In a scene addled with charming young Indie bands, it’s never easy to say who’s going to be in it for the long haul. So Long, See You Tomorrow, Bombay Bicycle Club’s fourth album, certainly elevates the North Londoners above the calibre of trendy (and potentially superficial) outfits. With what appears to be a new direction for each LP, the band’s musicianship is something to be truly admired. So Long is largely compiled of influences gathered by frontman, Jack Steadman, after spending the few last years making regular trips to India. It’s subtle – as in the case of opener, ‘Overdone’ – but at other times it’s a full-blown, jiggling Bollywood sound that greets the listener; check out ‘Feel’ for the aforementioned ‘jiggle’.
Both approaches work, but you can’t help but feel a little disorientated with its inconsistency. As with their last album, A Different Kind of Fix, the songwriting is highly proficient and, for the most part, we are carried by gloriously catchy synth lines and the occasional Wolfmother riff. Choruses on tracks such as ‘Carry Me’ and ‘Luna’ demonstrate the band’s energetic and danceable qualities, but we’re also treated to slower and elegant moments exemplified by ‘Home By Now’ and ‘Eyes Off You’. The title track, ‘So Long, See You Tomorrow’ is doubtless the standout. Starting with a delectable sample that is accompanied by a deep brass section, the track carefully adds layers of vocal harmonies and other instrumentation that build into the Indie version of a Mahler symphony. Before settling, the brass suddenly turns Afrobeat, with guest vocalist Rae Morris repetitively urging the listener to “Keep going round and round and round” in a climatic end to the album.

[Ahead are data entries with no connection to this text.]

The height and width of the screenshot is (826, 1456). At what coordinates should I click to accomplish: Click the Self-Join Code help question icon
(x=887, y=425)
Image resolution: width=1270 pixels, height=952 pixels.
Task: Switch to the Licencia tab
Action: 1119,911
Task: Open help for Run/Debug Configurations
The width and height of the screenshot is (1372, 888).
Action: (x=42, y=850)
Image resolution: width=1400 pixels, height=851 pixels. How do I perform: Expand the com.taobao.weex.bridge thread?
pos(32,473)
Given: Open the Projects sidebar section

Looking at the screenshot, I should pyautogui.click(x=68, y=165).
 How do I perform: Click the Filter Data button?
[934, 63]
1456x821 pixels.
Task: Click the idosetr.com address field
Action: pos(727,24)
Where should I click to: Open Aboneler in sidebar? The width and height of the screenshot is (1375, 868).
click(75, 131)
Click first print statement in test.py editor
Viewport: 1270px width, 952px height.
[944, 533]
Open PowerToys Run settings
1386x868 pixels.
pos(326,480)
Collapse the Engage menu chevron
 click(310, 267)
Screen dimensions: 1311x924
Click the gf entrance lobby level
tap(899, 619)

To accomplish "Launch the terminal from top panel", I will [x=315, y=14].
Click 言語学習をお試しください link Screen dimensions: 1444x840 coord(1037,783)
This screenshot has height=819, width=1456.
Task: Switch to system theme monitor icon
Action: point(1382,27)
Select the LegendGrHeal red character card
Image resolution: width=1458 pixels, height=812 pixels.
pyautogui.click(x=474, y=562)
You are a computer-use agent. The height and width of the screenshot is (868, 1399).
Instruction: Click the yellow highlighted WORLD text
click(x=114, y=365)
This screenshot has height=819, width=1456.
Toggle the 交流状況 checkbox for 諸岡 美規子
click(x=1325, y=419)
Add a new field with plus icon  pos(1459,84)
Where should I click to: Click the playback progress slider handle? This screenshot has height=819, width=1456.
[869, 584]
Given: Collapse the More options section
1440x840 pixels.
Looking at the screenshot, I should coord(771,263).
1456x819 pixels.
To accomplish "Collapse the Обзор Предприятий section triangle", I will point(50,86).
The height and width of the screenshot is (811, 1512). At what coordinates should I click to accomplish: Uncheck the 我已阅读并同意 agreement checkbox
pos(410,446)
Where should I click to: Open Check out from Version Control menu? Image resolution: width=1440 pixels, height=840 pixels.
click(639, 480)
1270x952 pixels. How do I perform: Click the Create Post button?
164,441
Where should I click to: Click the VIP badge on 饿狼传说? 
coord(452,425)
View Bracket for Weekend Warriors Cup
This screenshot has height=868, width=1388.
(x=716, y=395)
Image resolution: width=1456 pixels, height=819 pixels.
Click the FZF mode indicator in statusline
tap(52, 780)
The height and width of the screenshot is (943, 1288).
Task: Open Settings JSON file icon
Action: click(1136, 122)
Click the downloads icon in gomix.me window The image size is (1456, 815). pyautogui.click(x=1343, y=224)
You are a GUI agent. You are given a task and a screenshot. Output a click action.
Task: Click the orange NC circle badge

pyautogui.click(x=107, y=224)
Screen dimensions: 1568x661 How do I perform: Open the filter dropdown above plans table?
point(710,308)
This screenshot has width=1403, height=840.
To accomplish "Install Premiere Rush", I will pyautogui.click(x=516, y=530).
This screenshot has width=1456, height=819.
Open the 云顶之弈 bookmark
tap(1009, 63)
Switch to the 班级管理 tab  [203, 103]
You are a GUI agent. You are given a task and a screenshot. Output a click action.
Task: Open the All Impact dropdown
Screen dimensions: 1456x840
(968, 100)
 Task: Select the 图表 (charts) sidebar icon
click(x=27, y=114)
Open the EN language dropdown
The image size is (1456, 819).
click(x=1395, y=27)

Bombay are yet to release an album doesn’t reveal a refreshing musical direction for the band, but in the case of So Long, it does feel a tad hit or miss, somehow lacking the seamless flow of a truly great album. Regardless of that, they are no doubt in it for the long haul.
East India Youth
Total Strife Forever
On first listen Total Strife Forever sounds suspiciously like an elementary crash course in how to cram as many musical genres into one LP as possible. Sounds like a recipe for disaster, doesn’t it? Yet instead of sounding like the chaotic, desperate experiment of a fallen-from-grace folk singer, William Doyle manages to pull it off with this bold and unflinching debut album. You can tell this is a man who doesn’t stay loyal to one musical mode, as the bright pop beats and shimmeringly melodic vocals of ‘Dripping Down’ neighbour the acidic techno of the instrumental ‘Hinterland’ and eventually leave the exhausted listener with the Brian Eno-esque ‘Midnight Koto’. If there is such thing as musical whiplash you’ll know about it by the end of this record. Yet, for some reason, you won’t be left unfulfilled, as the variety of this album does not compromise the quality of each individual track. The enviable diversity of East India Youth saw The Quietus establish its own music label solely to have dibs on releasing Total Strife Forever and I think an album brimming with this much self-confidence will have us all pining for a follow-up in the years to come.